## Work to do:
Rewrite the lines below, changing every "green header" to "green tile" and keeping everything else the same. Leave the pictures out of your answer.

## Rows:
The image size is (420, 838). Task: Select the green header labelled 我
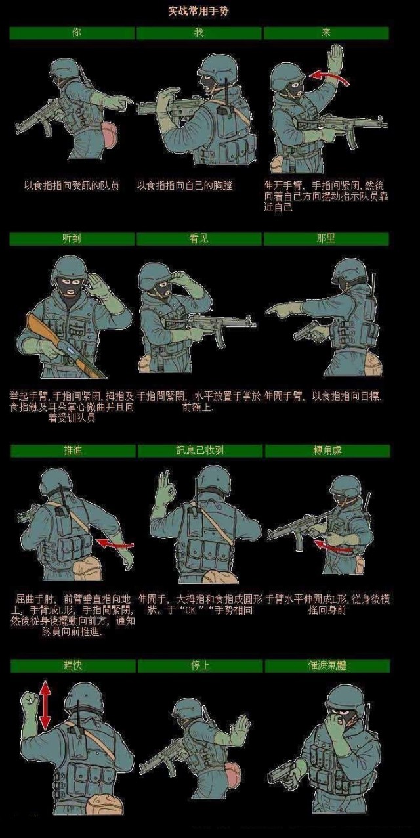[199, 33]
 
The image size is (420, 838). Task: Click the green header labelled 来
[326, 33]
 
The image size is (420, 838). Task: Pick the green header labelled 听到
[72, 239]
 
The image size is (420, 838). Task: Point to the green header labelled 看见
[199, 239]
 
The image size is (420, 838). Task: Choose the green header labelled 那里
[326, 239]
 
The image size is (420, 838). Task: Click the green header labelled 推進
[72, 451]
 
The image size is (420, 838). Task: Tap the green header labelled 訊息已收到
[200, 451]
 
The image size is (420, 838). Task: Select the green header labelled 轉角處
[327, 451]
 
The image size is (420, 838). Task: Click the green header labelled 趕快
[73, 665]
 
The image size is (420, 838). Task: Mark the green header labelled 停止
[200, 665]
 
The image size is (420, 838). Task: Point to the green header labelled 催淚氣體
[327, 665]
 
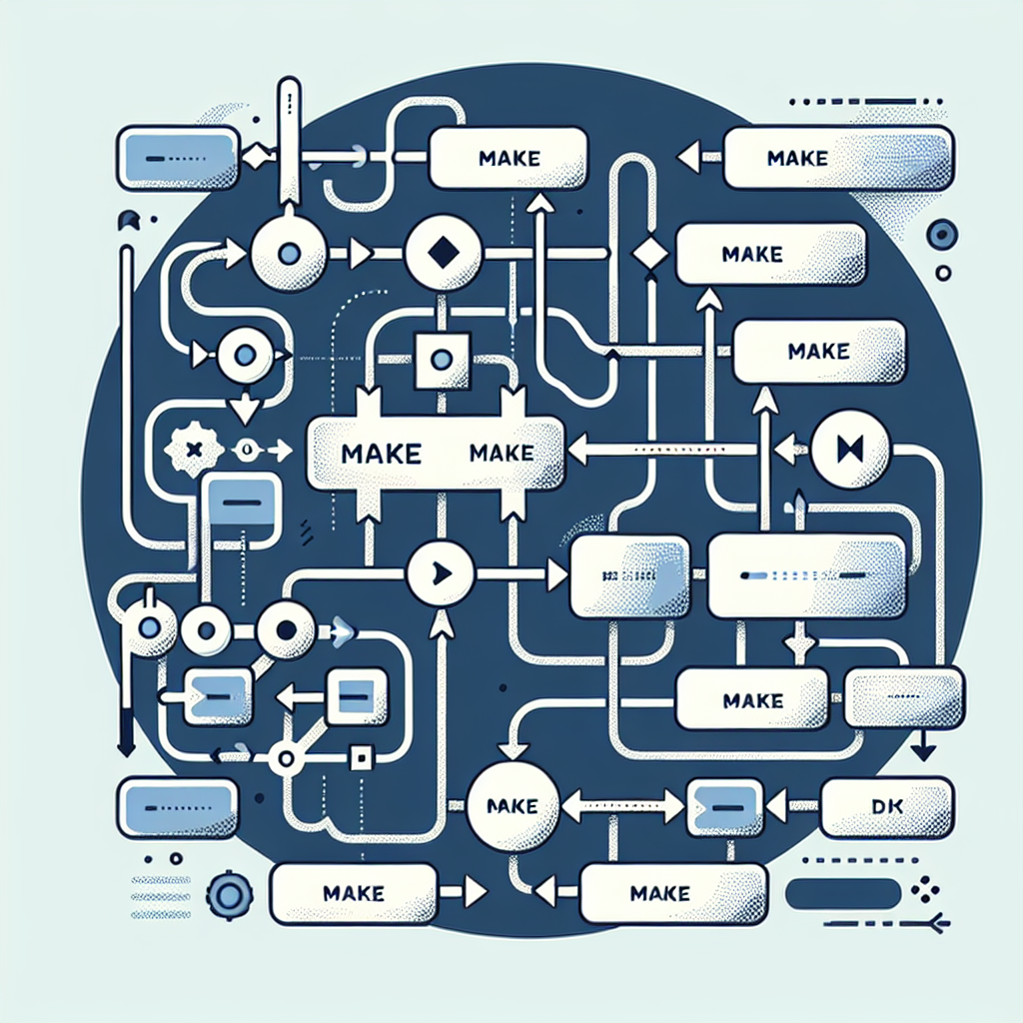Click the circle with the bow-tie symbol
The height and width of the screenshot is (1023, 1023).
(x=850, y=451)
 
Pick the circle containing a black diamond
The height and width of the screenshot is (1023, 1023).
(x=442, y=254)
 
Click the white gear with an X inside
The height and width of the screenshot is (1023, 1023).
(x=194, y=451)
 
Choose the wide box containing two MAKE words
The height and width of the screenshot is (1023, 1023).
(x=437, y=454)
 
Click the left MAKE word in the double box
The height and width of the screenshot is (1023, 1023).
(x=380, y=455)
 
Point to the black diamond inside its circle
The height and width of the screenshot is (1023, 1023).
(x=442, y=254)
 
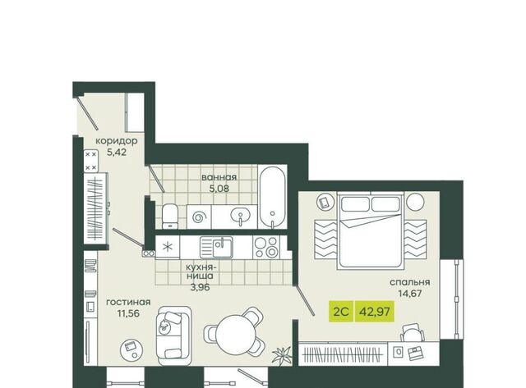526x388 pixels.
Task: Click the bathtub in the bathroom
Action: tap(272, 197)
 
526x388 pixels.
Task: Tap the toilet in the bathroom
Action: tap(170, 217)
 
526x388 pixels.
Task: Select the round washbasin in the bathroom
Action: tap(240, 215)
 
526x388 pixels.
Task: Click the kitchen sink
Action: tap(216, 248)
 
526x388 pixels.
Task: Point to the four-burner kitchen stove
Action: tap(266, 247)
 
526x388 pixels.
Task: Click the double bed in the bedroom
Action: tap(371, 230)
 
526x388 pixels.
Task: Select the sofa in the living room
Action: tap(173, 336)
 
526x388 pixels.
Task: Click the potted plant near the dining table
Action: tap(282, 354)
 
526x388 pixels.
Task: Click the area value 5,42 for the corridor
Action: tap(117, 152)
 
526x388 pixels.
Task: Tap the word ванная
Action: tap(219, 177)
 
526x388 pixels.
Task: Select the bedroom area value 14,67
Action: tap(409, 294)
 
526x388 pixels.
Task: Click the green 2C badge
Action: tap(341, 312)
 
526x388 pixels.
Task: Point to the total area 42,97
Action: tap(375, 312)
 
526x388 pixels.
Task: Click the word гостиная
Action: tap(128, 303)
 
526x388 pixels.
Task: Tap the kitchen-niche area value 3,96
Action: tap(200, 287)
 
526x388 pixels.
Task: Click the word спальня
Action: tap(409, 282)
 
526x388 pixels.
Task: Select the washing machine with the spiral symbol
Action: tap(199, 217)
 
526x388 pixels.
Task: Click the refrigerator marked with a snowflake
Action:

## Exercise answer:
The image size is (420, 838). Task: Select the green tile labelled 我
[199, 33]
 
The image size is (420, 838). Task: Click the green tile labelled 来
[326, 33]
 
The image size is (420, 838). Task: Pick the green tile labelled 听到
[72, 239]
 
The image size is (420, 838). Task: Point to the green tile labelled 看见
[199, 239]
 
The image size is (420, 838). Task: Choose the green tile labelled 那里
[326, 239]
 
The image size is (420, 838). Task: Click the green tile labelled 推進
[72, 451]
 
The image size is (420, 838). Task: Tap the green tile labelled 訊息已收到
[200, 451]
 
The image size is (420, 838). Task: Select the green tile labelled 轉角處
[327, 451]
 
The image size is (420, 838). Task: Click the green tile labelled 趕快
[73, 665]
 
The image size is (420, 838). Task: Mark the green tile labelled 停止
[200, 665]
 
The image size is (420, 838). Task: Point to the green tile labelled 催淚氣體
[327, 665]
 
Click the circle with the bow-tie symbol
The height and width of the screenshot is (1023, 1023).
(x=850, y=451)
 
Pick the circle containing a black diamond
The height and width of the screenshot is (1023, 1023).
(x=442, y=254)
 
Click the white gear with an X inside
The height and width of the screenshot is (1023, 1023).
(x=194, y=451)
 
Choose the wide box containing two MAKE words
The height and width of the screenshot is (1023, 1023).
(x=437, y=454)
 
Click the left MAKE word in the double box
The height and width of the screenshot is (1023, 1023).
(x=380, y=455)
 
Point to the black diamond inside its circle
The height and width of the screenshot is (1023, 1023).
(x=442, y=254)
 
526x388 pixels.
Task: Click the bathtub in the bathroom
Action: tap(272, 197)
 
526x388 pixels.
Task: Tap the toilet in the bathroom
Action: tap(170, 217)
 
526x388 pixels.
Task: Select the round washbasin in the bathroom
Action: tap(240, 215)
 
526x388 pixels.
Task: Click the kitchen sink
Action: tap(216, 248)
 
526x388 pixels.
Task: Point to the four-burner kitchen stove
Action: tap(266, 247)
 
526x388 pixels.
Task: Click the double bed in the bedroom
Action: tap(371, 230)
 
526x388 pixels.
Task: Select the sofa in the living room
Action: tap(173, 336)
 
526x388 pixels.
Task: Click the potted plant near the dining table
Action: tap(282, 354)
 
526x388 pixels.
Task: Click the area value 5,42 for the corridor
Action: tap(117, 152)
 
526x388 pixels.
Task: Tap the word ванная
Action: tap(219, 177)
 
526x388 pixels.
Task: Select the bedroom area value 14,67
Action: tap(409, 294)
 
526x388 pixels.
Task: Click the green 2C badge
Action: tap(341, 312)
 
526x388 pixels.
Task: Point to the total area 42,97
Action: tap(375, 312)
 
526x388 pixels.
Task: Click the word гостиная
Action: tap(128, 303)
 
526x388 pixels.
Task: Tap the kitchen-niche area value 3,96
Action: tap(200, 287)
 
526x388 pixels.
Task: Click the word спальня
Action: tap(409, 282)
 
526x388 pixels.
Task: Select the washing machine with the spiral symbol
Action: tap(199, 217)
 
526x388 pixels.
Task: Click the refrigerator marked with a snowflake
Action:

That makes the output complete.